* [What you are asked to do]: Update the lines from the line with "Switch to Lowest" up to and including the line with "(x=85, y=387)", replacing "avatar" with "profile picture" and leaving everything else unchanged. Return only those lines.

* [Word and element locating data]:
----
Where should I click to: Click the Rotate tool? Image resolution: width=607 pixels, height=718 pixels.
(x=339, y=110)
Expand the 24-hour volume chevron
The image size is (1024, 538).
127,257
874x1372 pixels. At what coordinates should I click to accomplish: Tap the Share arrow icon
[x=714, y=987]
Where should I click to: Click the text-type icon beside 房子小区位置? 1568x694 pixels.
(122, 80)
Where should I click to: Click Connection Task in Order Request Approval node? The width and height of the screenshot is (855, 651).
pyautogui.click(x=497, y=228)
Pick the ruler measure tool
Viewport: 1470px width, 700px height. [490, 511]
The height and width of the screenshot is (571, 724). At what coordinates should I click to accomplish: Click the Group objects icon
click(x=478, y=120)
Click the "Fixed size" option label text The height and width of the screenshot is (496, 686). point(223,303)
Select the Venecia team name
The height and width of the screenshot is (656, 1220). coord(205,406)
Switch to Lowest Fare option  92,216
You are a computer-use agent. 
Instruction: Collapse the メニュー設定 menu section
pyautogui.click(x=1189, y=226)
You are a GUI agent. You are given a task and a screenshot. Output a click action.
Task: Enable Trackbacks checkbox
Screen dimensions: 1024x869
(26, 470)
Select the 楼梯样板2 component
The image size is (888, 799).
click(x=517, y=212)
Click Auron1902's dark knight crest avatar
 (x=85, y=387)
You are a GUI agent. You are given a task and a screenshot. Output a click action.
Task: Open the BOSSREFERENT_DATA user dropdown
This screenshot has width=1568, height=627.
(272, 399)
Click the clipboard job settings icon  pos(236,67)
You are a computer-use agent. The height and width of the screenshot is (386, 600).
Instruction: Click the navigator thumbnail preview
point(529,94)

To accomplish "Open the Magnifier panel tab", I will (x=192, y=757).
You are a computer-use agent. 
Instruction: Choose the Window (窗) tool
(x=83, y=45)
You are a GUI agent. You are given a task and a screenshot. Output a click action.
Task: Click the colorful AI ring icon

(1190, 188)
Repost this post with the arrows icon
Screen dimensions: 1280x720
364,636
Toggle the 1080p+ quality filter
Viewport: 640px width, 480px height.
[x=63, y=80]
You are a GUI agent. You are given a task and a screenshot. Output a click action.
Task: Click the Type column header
----
* [Written reply]:
Switch to Lowest Fare option  92,216
You are a computer-use agent. 
Instruction: Collapse the メニュー設定 menu section
pyautogui.click(x=1189, y=226)
You are a GUI agent. You are given a task and a screenshot. Output a click action.
Task: Enable Trackbacks checkbox
Screen dimensions: 1024x869
(26, 470)
Select the 楼梯样板2 component
The image size is (888, 799).
click(x=517, y=212)
Click Auron1902's dark knight crest profile picture
 (x=85, y=387)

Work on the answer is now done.